OOH: Hoping against hope

Last Updated: Thu, Aug 02, 2012 19:06 hrs

Travellers at the Mumbai airport were in for a surprise recently. They were greeted by Volkswagen’s flagship product Beetle. Not the original one, but a car made from scrap, which was a “tailor-made” out of home (OOH) advertisement designed by DDB MudraMax.

Launched at the Delhi Auto Expo, this Beetle was also exhibited at the Kala Ghoda Festival in Mumbai. It took the DDB team 15 days to put together a real sized Beetle using 2,805 pieces of waste products collected from the Think Blue clean-up drives of Volkswagen.

Weighed down by the slowdown that has seen their business go down by 15-20 per cent, OOH advertisers are going off the beaten track to beat the empty billboard blues. The ast three to four months have been exceptionally bad. So, tailor-made solutions for clients, diversifying the business and additional coverage of public sector clients are what the OOH industry is looking at.

Mandeep Malhotra, President, DDB MudraMax, says the plan for 2013 includes looking at new offerings within the business. “We are also looking at diversifying our services in terms of brand investments and tailormade solutions for clients.

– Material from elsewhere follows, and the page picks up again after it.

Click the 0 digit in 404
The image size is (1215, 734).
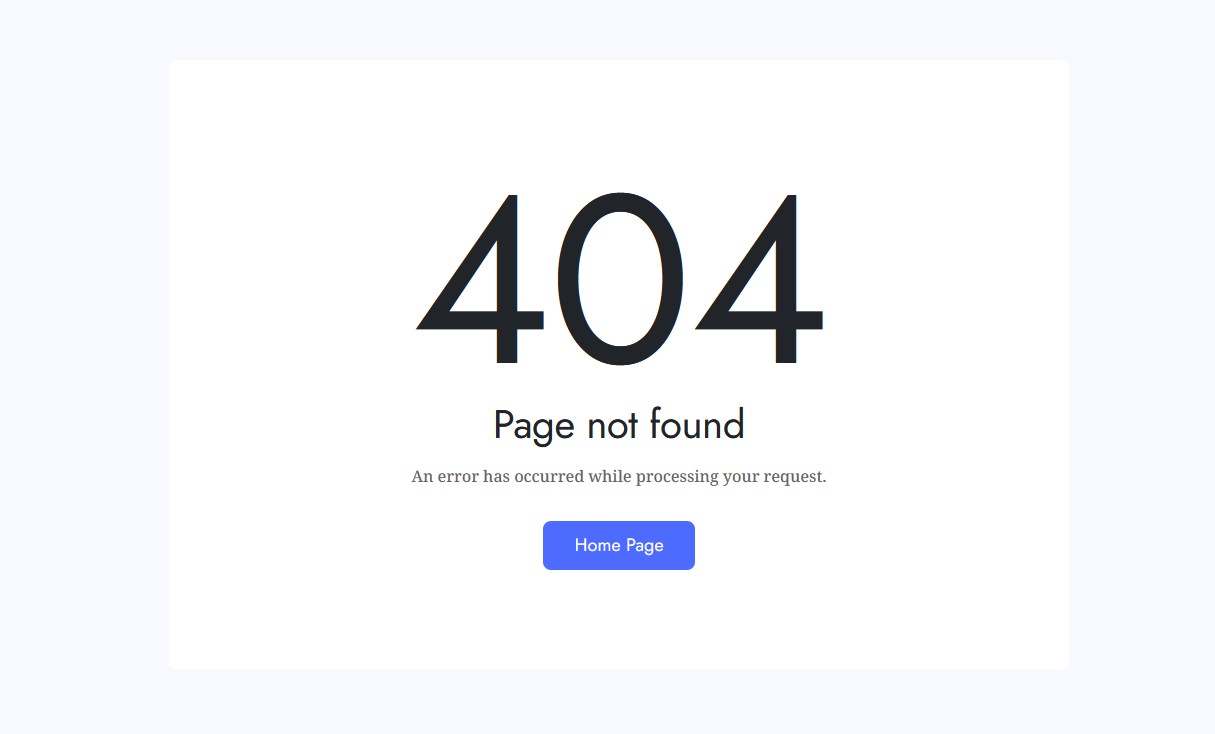pyautogui.click(x=620, y=278)
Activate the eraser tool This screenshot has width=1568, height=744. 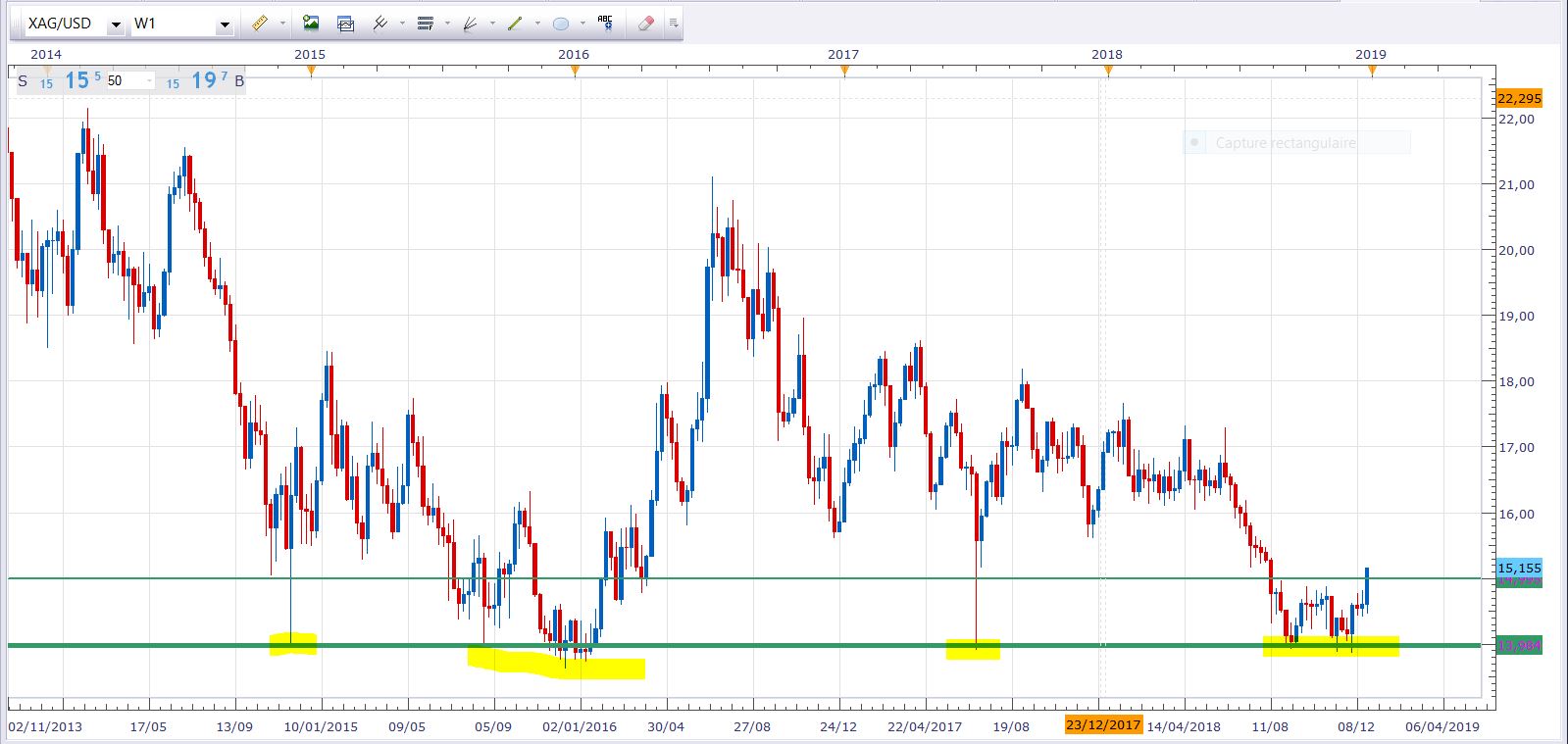(645, 24)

FMCG and telecom would be back in action in 2013. E-commerce, media and auto are the second category which is expected to come up next year,” he says, adding unlike others, his firm hasn’t pressed the panic button yet. One reason for this is that the non-metros have shown a reasonable 10 per cent growth in OOH ads, partly nullifying the slowdown in urban areas.

Others share that optimism. Shashi Sinha, Senior Vice President, Laqshya Group, says though empty billboards create a sense of oversupply and drive prices and margin down, the situation is not that bad,as government and public sector ads are continuing. “Mumbai is facing a bit of a challenge but other markets and media formats are doing well,” he says.

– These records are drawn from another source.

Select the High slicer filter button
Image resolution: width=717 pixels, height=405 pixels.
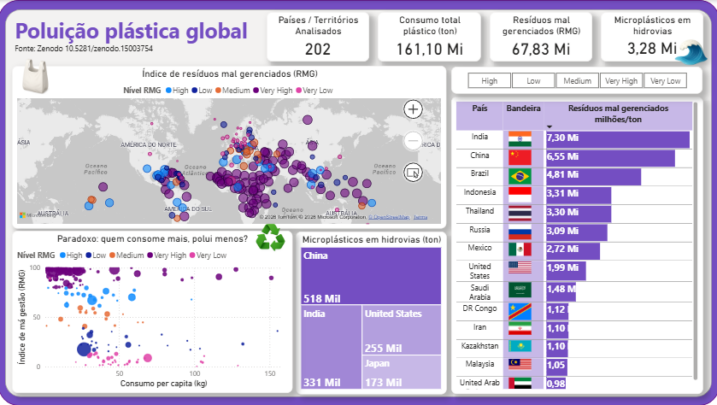pyautogui.click(x=489, y=81)
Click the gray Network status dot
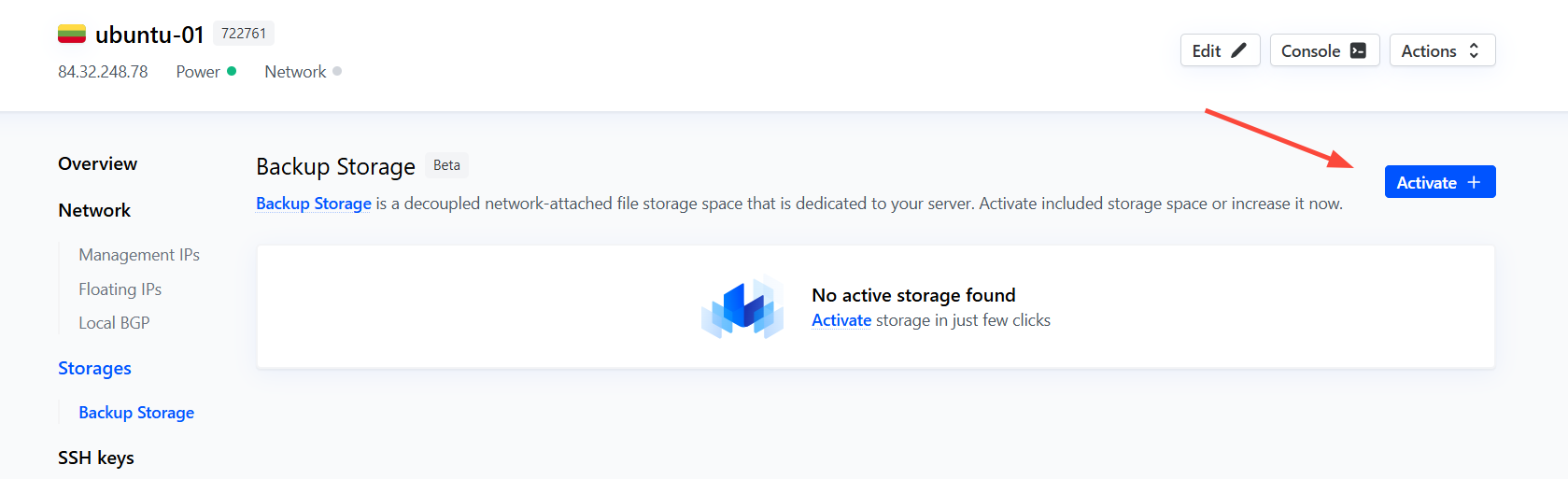1568x479 pixels. pyautogui.click(x=337, y=71)
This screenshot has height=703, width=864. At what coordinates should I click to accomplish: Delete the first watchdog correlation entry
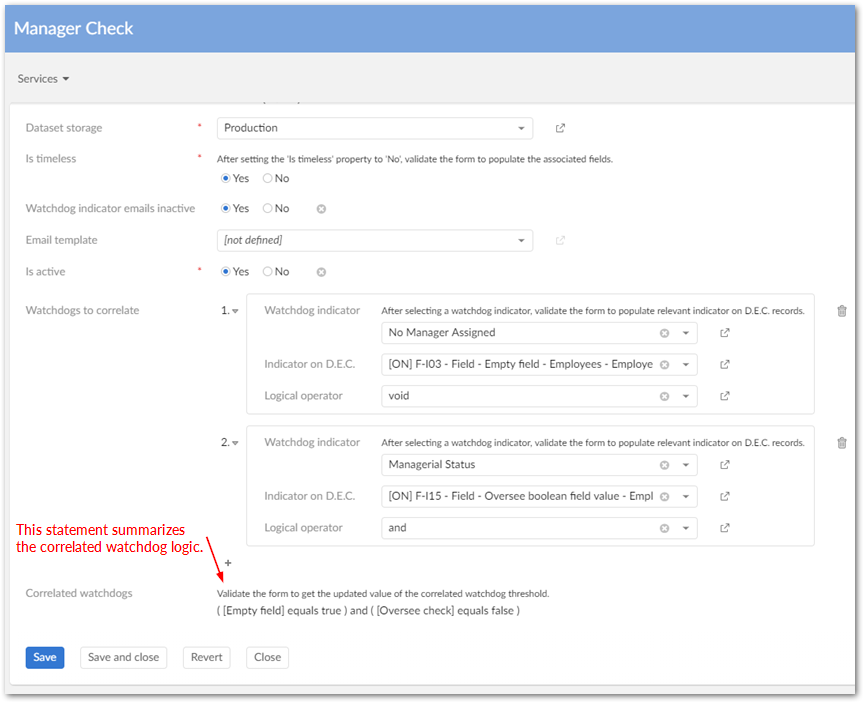(841, 311)
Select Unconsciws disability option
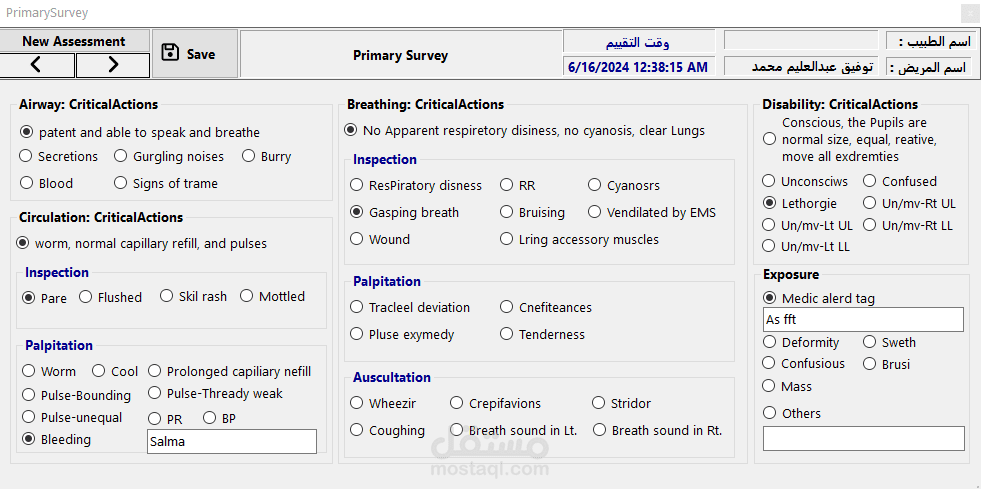981x489 pixels. [769, 181]
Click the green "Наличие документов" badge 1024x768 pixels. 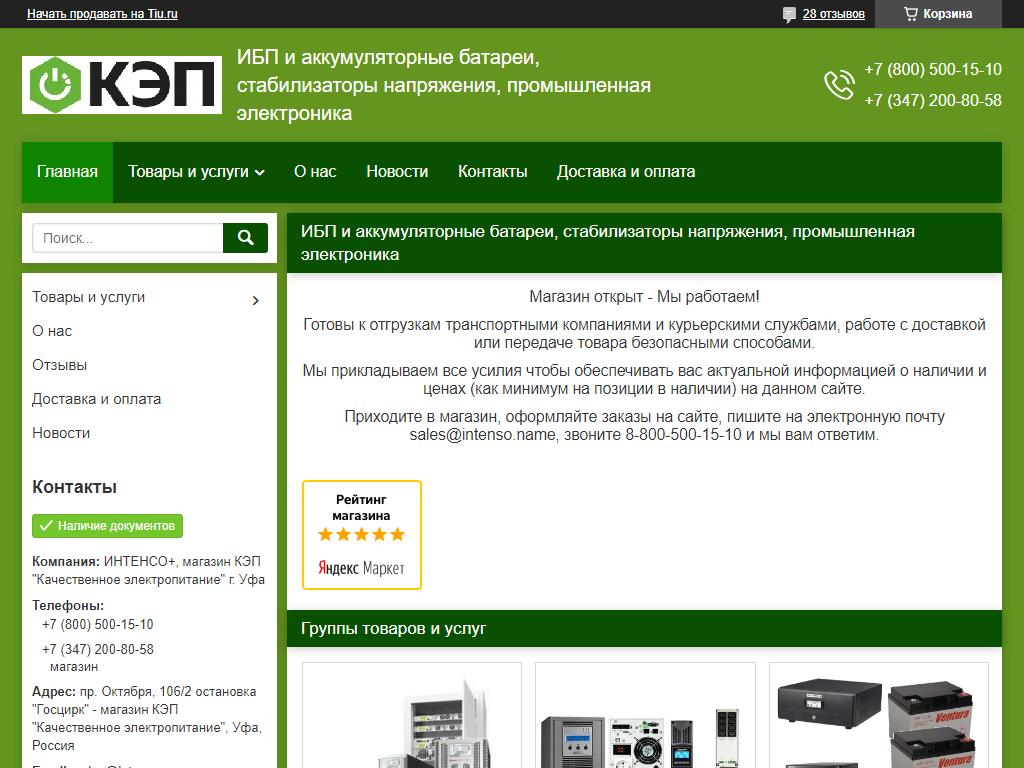[108, 525]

The Laqshya Group says media and entertainment has emerged as one of the key revenue drivers for OOH media. Telecom still remains the highest spender, followed by automobiles, courtesy the flurry of launches. Sinha claims things would improve as he is seeing a renewed enthusiasm from various high spending categories like FMCG & consumer durables.

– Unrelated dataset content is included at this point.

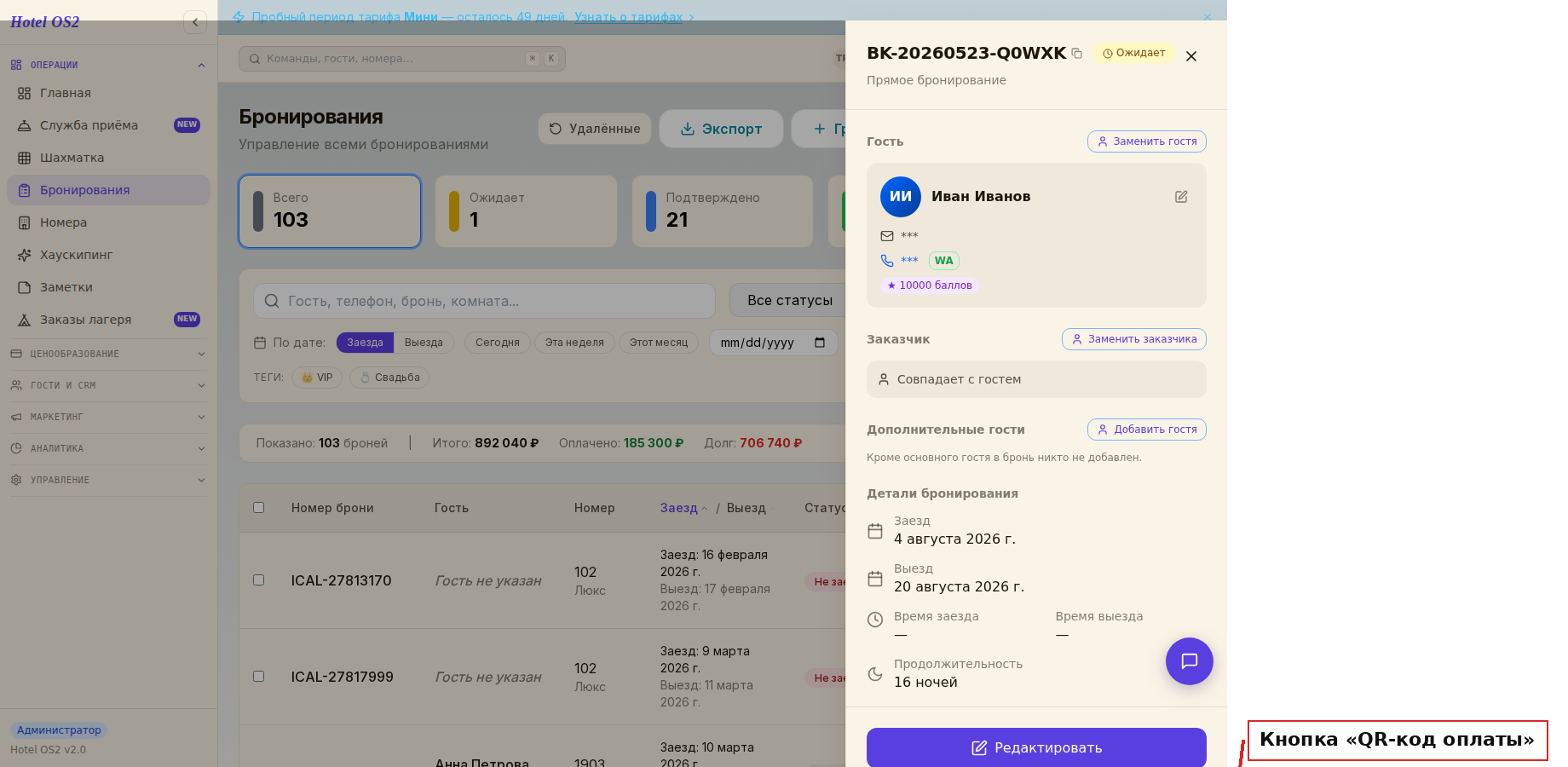Open calendar picker in date field

click(820, 343)
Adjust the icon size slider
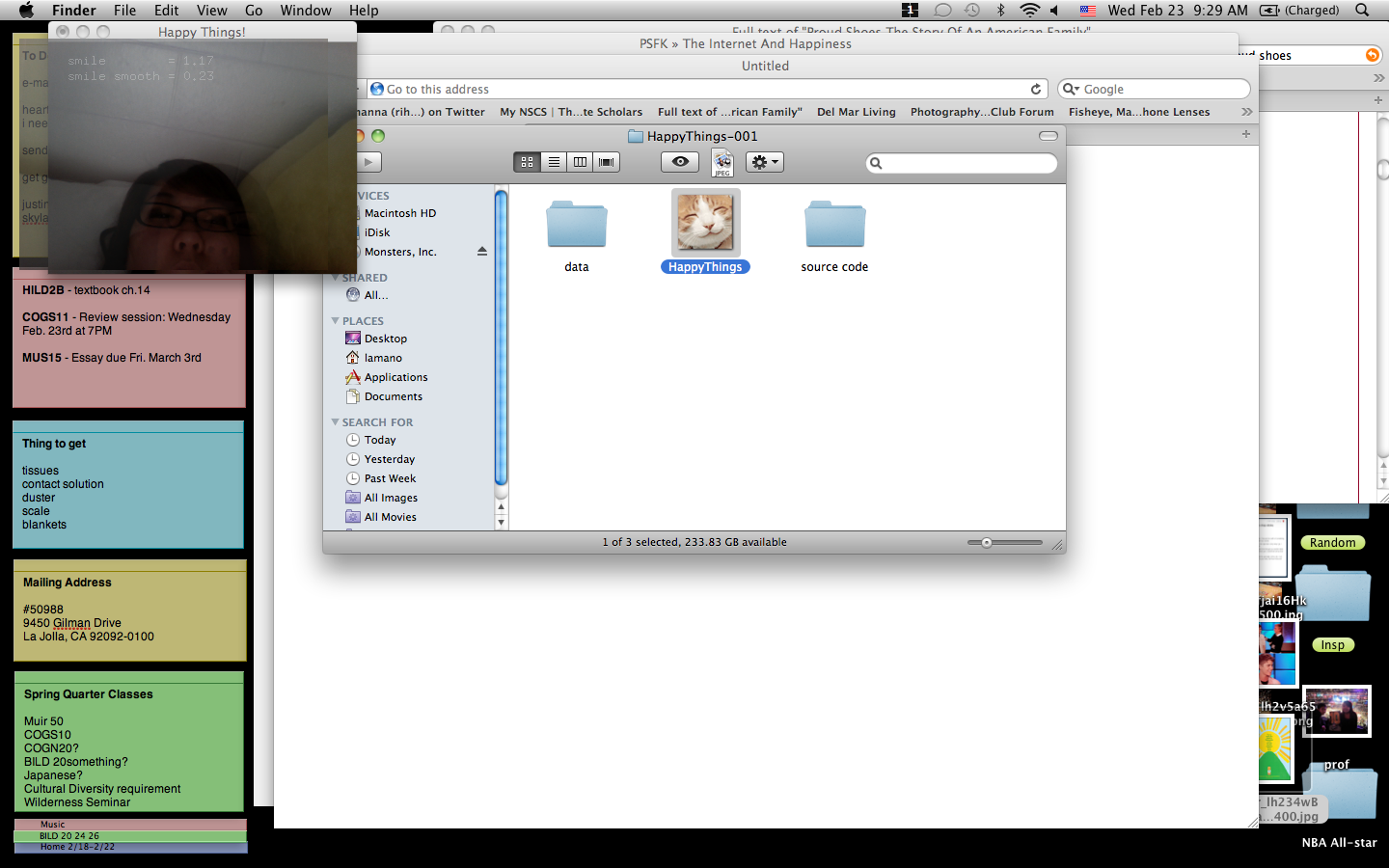 click(x=987, y=542)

Others like Zenith are sustaining themselves by introducing new clients to the business. Yashraj Gala, MD, Zenith Outdoors, says the economy in general is in a wait-and-watch mode and it is not something specific to billboards. “Falling profitability is a concern for all businesses. We have sustained ourselves this year by concentrating on certain categories and introducing new clients to OOH. Price is not always the best consideration, rather innovative approaches to OOH delight clients more,” said Gala.

Analysts agree with the general optimistic mood despite the telltale signs of a huge slowdown. Jehil Thakkar, Head of Media and Entertainment, KPMG, says though the OOH media in urban India is not doing well, it is still active in rural markets. Since telecom and real estate sectors are cutting back on spending, the urban markets have slowed down. However, sectors like films, which have continuously performed well, will help keep the OOH advertisers going.

Not everybody shares the optimism and cite the KPMG-FICCI 2012 media and entertainment report, which said that the OOH sector was hit relatively harder by the global economic slowdown than other sectors of the advertising industry. Although OOH is said to be less than 8 per cent of the total advertising market in India, it was expected to grow in double digits. Instead, the billboard industry may actually see revenue decline.

But Thakkar says “there is no need for them to worry. They just need to wait and watch.” What gives him hope is the new auto launches lined up towards the end of this year and the launch of 4G services by telecom players. They will help fill up billboards in the later part of this year, Thakkar says. The OOH industry would be hoping he is correct.